- **EXERCISE DETAILS**: Reproduce the listing that follows, line for line.

- **DATA FOR THIS EXERCISE**:

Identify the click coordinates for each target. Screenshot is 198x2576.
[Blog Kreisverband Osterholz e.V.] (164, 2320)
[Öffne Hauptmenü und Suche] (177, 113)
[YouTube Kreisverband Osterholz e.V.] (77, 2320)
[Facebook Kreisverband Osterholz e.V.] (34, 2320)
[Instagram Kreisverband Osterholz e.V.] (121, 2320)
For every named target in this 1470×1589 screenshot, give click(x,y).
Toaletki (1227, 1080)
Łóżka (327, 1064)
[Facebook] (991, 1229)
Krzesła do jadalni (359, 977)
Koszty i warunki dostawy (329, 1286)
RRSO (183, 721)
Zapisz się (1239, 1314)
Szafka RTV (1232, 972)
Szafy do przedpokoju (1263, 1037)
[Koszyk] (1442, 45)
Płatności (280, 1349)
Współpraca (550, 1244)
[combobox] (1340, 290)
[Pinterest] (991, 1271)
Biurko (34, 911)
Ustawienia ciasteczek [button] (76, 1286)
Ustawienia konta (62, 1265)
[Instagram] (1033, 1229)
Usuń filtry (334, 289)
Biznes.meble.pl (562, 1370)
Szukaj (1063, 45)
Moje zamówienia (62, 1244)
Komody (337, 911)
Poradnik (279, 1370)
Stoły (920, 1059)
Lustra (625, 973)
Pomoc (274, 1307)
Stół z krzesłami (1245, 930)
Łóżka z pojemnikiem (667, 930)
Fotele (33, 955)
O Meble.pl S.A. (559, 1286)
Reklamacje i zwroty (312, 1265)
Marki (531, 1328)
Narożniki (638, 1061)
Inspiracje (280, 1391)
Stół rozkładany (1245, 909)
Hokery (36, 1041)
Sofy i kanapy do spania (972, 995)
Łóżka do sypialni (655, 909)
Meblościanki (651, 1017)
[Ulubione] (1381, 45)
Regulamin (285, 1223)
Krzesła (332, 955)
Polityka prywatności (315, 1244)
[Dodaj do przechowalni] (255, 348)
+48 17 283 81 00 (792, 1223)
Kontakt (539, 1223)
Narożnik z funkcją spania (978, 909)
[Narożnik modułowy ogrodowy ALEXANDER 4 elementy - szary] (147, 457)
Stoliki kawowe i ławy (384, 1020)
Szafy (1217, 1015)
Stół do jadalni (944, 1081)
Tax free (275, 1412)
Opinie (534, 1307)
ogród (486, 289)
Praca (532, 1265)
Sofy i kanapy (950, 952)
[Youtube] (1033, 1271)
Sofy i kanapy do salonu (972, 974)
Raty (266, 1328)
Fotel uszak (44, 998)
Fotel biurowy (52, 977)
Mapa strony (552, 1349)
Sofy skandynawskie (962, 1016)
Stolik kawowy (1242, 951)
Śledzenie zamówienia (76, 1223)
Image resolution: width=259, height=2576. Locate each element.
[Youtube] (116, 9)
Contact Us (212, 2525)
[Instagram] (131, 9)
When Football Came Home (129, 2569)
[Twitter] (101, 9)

- **EXERCISE RESPONSE**:
Identify the click coordinates for each target. Screenshot is 198x2576.
[Blog Kreisverband Osterholz e.V.] (164, 2320)
[Öffne Hauptmenü und Suche] (177, 113)
[YouTube Kreisverband Osterholz e.V.] (77, 2320)
[Facebook Kreisverband Osterholz e.V.] (34, 2320)
[Instagram Kreisverband Osterholz e.V.] (121, 2320)
For every named target in this 1470×1589 screenshot, give click(x,y).
Toaletki (1227, 1080)
Łóżka (327, 1064)
[Facebook] (991, 1229)
Krzesła do jadalni (359, 977)
Koszty i warunki dostawy (329, 1286)
RRSO (183, 721)
Zapisz się (1239, 1314)
Szafka RTV (1232, 972)
Szafy do przedpokoju (1263, 1037)
[Koszyk] (1442, 45)
Płatności (280, 1349)
Współpraca (550, 1244)
[combobox] (1340, 290)
[Pinterest] (991, 1271)
Biurko (34, 911)
Ustawienia ciasteczek [button] (76, 1286)
Ustawienia konta (62, 1265)
[Instagram] (1033, 1229)
Usuń filtry (334, 289)
Biznes.meble.pl (562, 1370)
Szukaj (1063, 45)
Moje zamówienia (62, 1244)
Komody (337, 911)
Poradnik (279, 1370)
Stoły (920, 1059)
Lustra (625, 973)
Pomoc (274, 1307)
Stół z krzesłami (1245, 930)
Łóżka z pojemnikiem (667, 930)
Fotele (33, 955)
O Meble.pl S.A. (559, 1286)
Reklamacje i zwroty (312, 1265)
Marki (531, 1328)
Narożniki (638, 1061)
Inspiracje (280, 1391)
Stół rozkładany (1245, 909)
Hokery (36, 1041)
Sofy i kanapy do spania (972, 995)
Łóżka do sypialni (655, 909)
Meblościanki (651, 1017)
[Ulubione] (1381, 45)
Regulamin (285, 1223)
Krzesła (332, 955)
Polityka prywatności (315, 1244)
[Dodaj do przechowalni] (255, 348)
+48 17 283 81 00 (792, 1223)
Kontakt (539, 1223)
Narożnik z funkcją spania (978, 909)
[Narożnik modułowy ogrodowy ALEXANDER 4 elementy - szary] (147, 457)
Stoliki kawowe i ławy (384, 1020)
Szafy (1217, 1015)
Stół do jadalni (944, 1081)
Tax free (275, 1412)
Opinie (534, 1307)
ogród (486, 289)
Praca (532, 1265)
Sofy i kanapy (950, 952)
[Youtube] (1033, 1271)
Sofy i kanapy do salonu (972, 974)
Raty (266, 1328)
Fotel uszak (44, 998)
Fotel biurowy (52, 977)
Mapa strony (552, 1349)
Sofy skandynawskie (962, 1016)
Stolik kawowy (1242, 951)
Śledzenie zamówienia (76, 1223)
Image resolution: width=259, height=2576. Locate each element.
[Youtube] (116, 9)
Contact Us (212, 2525)
[Instagram] (131, 9)
When Football Came Home (129, 2569)
[Twitter] (101, 9)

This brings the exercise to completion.